Injustice - Developers Among Us (SciFiDevCon 2024)Allon Mureinik
 
The Codex of Business Writing Software for Real-World Solutions 2.pptx
The Codex of Business Writing Software for Real-World Solutions 2.pptxThe Codex of Business Writing Software for Real-World Solutions 2.pptx
The Codex of Business Writing Software for Real-World Solutions 2.pptxMalak Abu Hammad
 
08448380779 Call Girls In Civil Lines Women Seeking Men
08448380779 Call Girls In Civil Lines Women Seeking Men08448380779 Call Girls In Civil Lines Women Seeking Men
08448380779 Call Girls In Civil Lines Women Seeking MenDelhi Call girls
 
Boost PC performance: How more available memory can improve productivity
Boost PC performance: How more available memory can improve productivityBoost PC performance: How more available memory can improve productivity
Boost PC performance: How more available memory can improve productivityPrincipled Technologies
 
04-2024-HHUG-Sales-and-Marketing-Alignment.pptx
04-2024-HHUG-Sales-and-Marketing-Alignment.pptx04-2024-HHUG-Sales-and-Marketing-Alignment.pptx
04-2024-HHUG-Sales-and-Marketing-Alignment.pptxHampshireHUG
 
08448380779 Call Girls In Greater Kailash - I Women Seeking Men
08448380779 Call Girls In Greater Kailash - I Women Seeking Men08448380779 Call Girls In Greater Kailash - I Women Seeking Men
08448380779 Call Girls In Greater Kailash - I Women Seeking MenDelhi Call girls
 
Driving Behavioral Change for Information Management through Data-Driven Gree...

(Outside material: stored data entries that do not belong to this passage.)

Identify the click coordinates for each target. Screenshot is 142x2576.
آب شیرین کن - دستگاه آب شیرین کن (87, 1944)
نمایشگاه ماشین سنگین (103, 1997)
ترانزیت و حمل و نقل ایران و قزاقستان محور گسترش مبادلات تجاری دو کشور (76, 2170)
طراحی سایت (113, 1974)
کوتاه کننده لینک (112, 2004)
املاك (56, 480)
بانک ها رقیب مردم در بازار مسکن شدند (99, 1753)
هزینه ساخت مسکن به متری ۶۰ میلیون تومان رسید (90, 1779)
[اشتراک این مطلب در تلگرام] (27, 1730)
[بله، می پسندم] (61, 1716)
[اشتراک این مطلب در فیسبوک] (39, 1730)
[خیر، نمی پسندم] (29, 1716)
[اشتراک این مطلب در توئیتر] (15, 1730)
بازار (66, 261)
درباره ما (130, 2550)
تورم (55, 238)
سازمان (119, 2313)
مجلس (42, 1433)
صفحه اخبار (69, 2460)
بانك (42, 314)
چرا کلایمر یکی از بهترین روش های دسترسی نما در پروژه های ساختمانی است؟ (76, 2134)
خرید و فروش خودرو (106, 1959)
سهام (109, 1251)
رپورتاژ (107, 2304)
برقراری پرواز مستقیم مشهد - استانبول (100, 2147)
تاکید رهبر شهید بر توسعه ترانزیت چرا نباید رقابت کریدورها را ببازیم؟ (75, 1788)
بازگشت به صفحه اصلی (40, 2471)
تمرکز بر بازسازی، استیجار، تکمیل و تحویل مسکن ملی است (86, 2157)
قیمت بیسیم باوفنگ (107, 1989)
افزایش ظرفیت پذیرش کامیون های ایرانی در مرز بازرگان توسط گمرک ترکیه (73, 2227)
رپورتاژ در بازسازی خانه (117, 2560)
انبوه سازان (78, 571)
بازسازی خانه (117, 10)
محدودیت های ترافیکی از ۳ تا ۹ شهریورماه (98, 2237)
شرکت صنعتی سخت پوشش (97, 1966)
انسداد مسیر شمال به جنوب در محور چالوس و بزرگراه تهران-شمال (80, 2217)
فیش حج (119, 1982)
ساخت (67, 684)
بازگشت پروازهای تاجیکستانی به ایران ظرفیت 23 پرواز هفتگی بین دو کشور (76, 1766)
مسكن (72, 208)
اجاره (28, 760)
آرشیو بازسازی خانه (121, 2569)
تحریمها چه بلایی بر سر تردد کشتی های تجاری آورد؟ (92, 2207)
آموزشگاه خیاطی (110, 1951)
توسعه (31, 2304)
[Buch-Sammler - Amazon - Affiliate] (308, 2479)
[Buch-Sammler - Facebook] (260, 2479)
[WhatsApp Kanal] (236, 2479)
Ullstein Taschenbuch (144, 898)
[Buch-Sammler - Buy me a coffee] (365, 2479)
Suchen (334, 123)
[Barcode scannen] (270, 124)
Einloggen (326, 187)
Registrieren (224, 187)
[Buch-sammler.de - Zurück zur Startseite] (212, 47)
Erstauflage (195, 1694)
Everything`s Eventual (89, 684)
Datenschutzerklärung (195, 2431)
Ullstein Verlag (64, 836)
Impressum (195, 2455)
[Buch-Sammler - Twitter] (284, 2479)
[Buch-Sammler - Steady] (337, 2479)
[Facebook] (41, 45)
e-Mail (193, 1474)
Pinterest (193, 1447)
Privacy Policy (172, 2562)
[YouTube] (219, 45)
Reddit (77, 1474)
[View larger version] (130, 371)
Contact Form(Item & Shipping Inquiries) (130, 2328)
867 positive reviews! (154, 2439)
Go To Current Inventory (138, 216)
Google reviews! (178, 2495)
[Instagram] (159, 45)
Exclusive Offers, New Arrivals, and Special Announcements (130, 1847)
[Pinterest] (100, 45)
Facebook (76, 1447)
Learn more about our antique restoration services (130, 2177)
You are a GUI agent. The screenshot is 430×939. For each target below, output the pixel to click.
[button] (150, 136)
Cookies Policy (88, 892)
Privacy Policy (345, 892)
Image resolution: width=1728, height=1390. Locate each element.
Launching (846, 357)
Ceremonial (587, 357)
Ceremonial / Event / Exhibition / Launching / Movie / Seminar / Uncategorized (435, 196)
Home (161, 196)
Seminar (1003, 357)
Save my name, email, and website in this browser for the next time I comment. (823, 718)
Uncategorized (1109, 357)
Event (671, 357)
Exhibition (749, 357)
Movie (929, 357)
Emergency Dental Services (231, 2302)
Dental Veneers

Driving Behavioral Change for Information Management through Data-Driven Gree...Driving Behavioral Change for Information Management through Data-Driven Gree...
Driving Behavioral Change for Information Management through Data-Driven Gree...Enterprise Knowledge
 
Data Cloud, More than a CDP by Matt Robison
Data Cloud, More than a CDP by Matt RobisonData Cloud, More than a CDP by Matt Robison
Data Cloud, More than a CDP by Matt RobisonAnna Loughnan Colquhoun
 
Slack Application Development 101 Slides
Slack Application Development 101 SlidesSlack Application Development 101 Slides
Slack Application Development 101 Slidespraypatel2
 
Automating Google Workspace (GWS) & more with Apps Script
Automating Google Workspace (GWS) & more with Apps ScriptAutomating Google Workspace (GWS) & more with Apps Script
Automating Google Workspace (GWS) & more with Apps Scriptwesley chun
 
[2024]Digital Global Overview Report 2024 Meltwater.pdf
[2024]Digital Global Overview Report 2024 Meltwater.pdf[2024]Digital Global Overview Report 2024 Meltwater.pdf
[2024]Digital Global Overview Report 2024 Meltwater.pdfhans926745
 
🐬 The future of MySQL is Postgres 🐘
🐬 The future of MySQL is Postgres 🐘🐬 The future of MySQL is Postgres 🐘
🐬 The future of MySQL is Postgres 🐘RTylerCroy
 
Histor y of HAM Radio presentation slide
Histor y of HAM Radio presentation slideHistor y of HAM Radio presentation slide
Histor y of HAM Radio presentation slidevu2urc
 
GenCyber Cyber Security Day Presentation
GenCyber Cyber Security Day PresentationGenCyber Cyber Security Day Presentation
GenCyber Cyber Security Day PresentationMichael W. Hawkins
 
Neo4j - How KGs are shaping the future of Generative AI at AWS Summit London ...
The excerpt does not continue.